Proceeding from left to right in FIG. 1, tube 20 has an outlet end 40. Tube 20 has a cylindrical portion 46 between outlet end 40 and constricted portion 30. A pair of baffles 42 and 44 are spaced apart and are fastened in a conventional fashion to the cylindrical portion 46 of tube 20. Cylindrical portion 46 includes a perforated portion 48 between baffles 42 and 44 to create a final attenuation chamber 43 for sound reduction.
Constricted portion 30 may also include a perforated portion 50 as shown. Constricted portion 30 has its greatest constriction at throat 38 where it mates with and increases in size to form flared end 36 of tube 20. It is noted that, as shown in FIG. 2, a portion of the lobes 52 and 54 of constricted portion 30 may extend beyond the original cylindrical profile of tube 20. Nevertheless, the perimeter of tube 20 is approximately constant at any particular location between inlet and outlet ends 36 and 40.
Inlet tube 24 has a solid wall 56 at its outlet end 58. Inlet tube 24 includes a perforated portion 60 adjacent to wall 56. Inlet tube 24 further includes a perforated portion 62 between baffles 64 and 66 which extend between tube 24 and housing 26.

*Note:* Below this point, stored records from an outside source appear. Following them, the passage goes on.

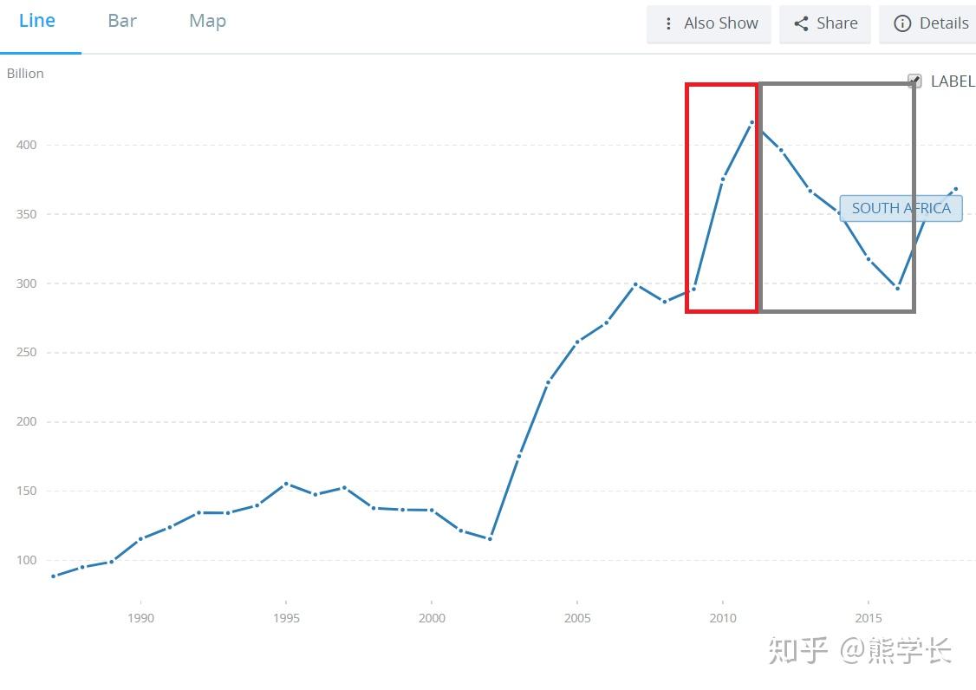Viewport: 976px width, 690px height.
Task: Click the 2007 data point near 300
Action: click(x=635, y=284)
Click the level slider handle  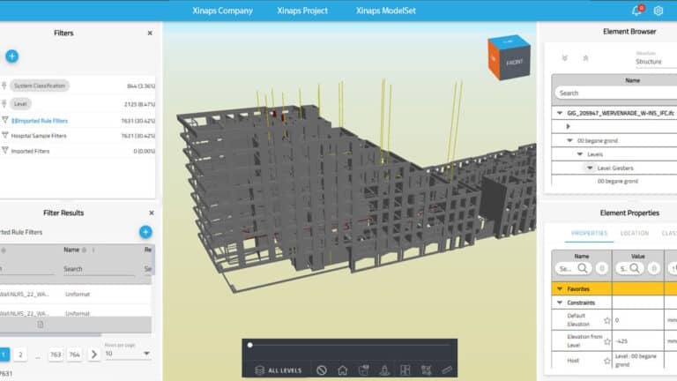(250, 345)
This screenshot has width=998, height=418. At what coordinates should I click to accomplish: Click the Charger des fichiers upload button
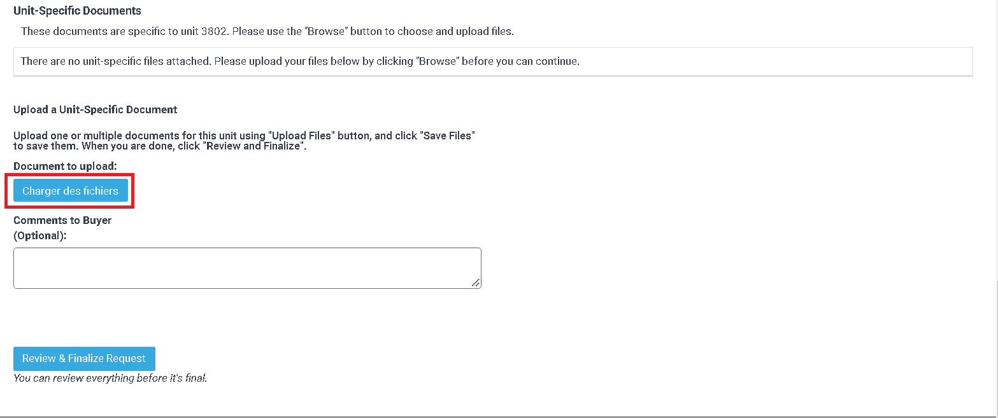(70, 191)
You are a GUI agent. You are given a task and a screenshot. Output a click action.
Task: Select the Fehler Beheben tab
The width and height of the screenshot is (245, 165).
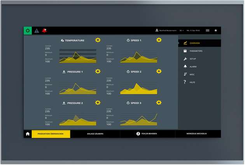pos(147,134)
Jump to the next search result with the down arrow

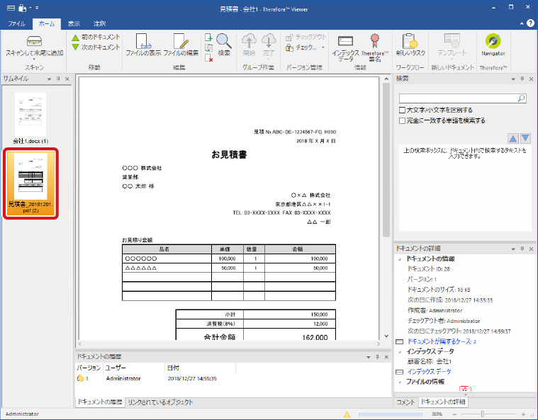[x=525, y=138]
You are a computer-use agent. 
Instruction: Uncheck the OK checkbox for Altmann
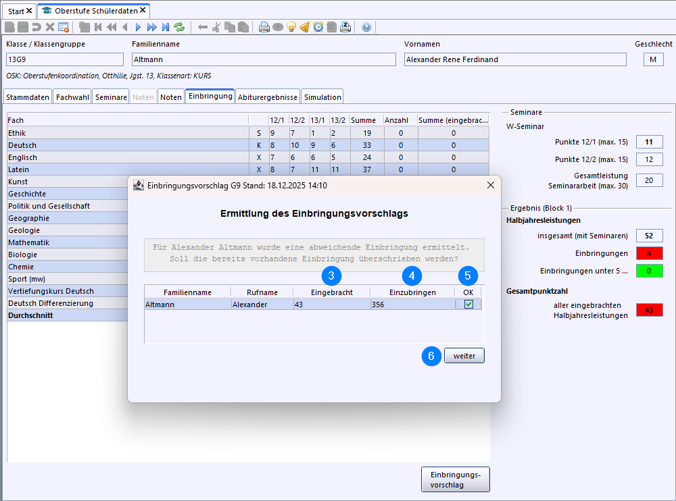(x=468, y=305)
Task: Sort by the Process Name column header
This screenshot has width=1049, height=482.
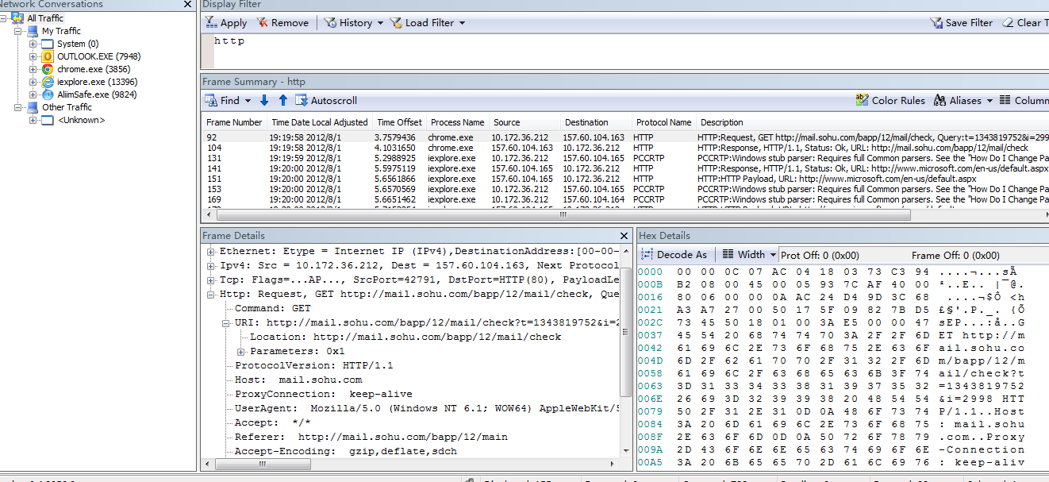Action: coord(457,122)
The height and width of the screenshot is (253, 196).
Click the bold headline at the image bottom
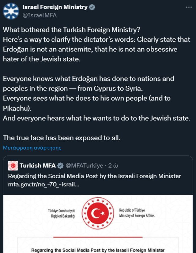[98, 250]
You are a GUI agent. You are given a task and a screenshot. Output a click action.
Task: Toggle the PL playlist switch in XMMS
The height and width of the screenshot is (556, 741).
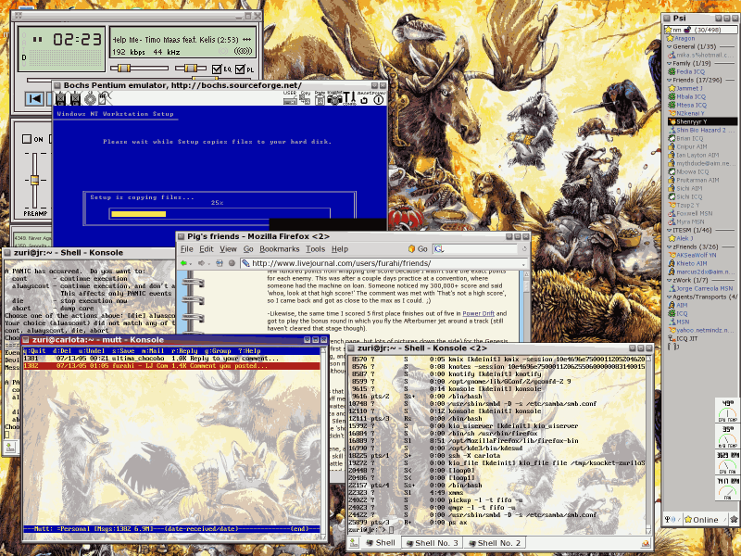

In use, exhaust gas enters muffler 22 at inlet end 68 of inlet tube 24. The exhaust gas may expand through perforated portion 62 into a first attenuation chamber 65 between baffles 64 and 66 and housing 26. As the exhaust gases continue along inlet tube 24, they expand into the primary expansion chamber 23 through perforated portion 60. Wall 56 prevents the exhaust gases from proceeding directly from inlet tube 24 to outlet tube 20. From primary expansion chamber 23, the exhaust gases proceed toward outlet tube 20 and may enter at flared end 36 or perforated portion 50. Flare 36 helps to minimize back pressure by receiving a larger portion of exhaust gases than would otherwise be the case. Throat 38 functions as a venturi to speed the flow of the exhaust gases so as to aspirate gases through perforated portion 50 into outlet tube 20. A final attenuation chamber 43 is located between baffles 42 and 44 and housing 26 so that gases may expand into it from perforated portion 48 before proceeding to outlet end 40.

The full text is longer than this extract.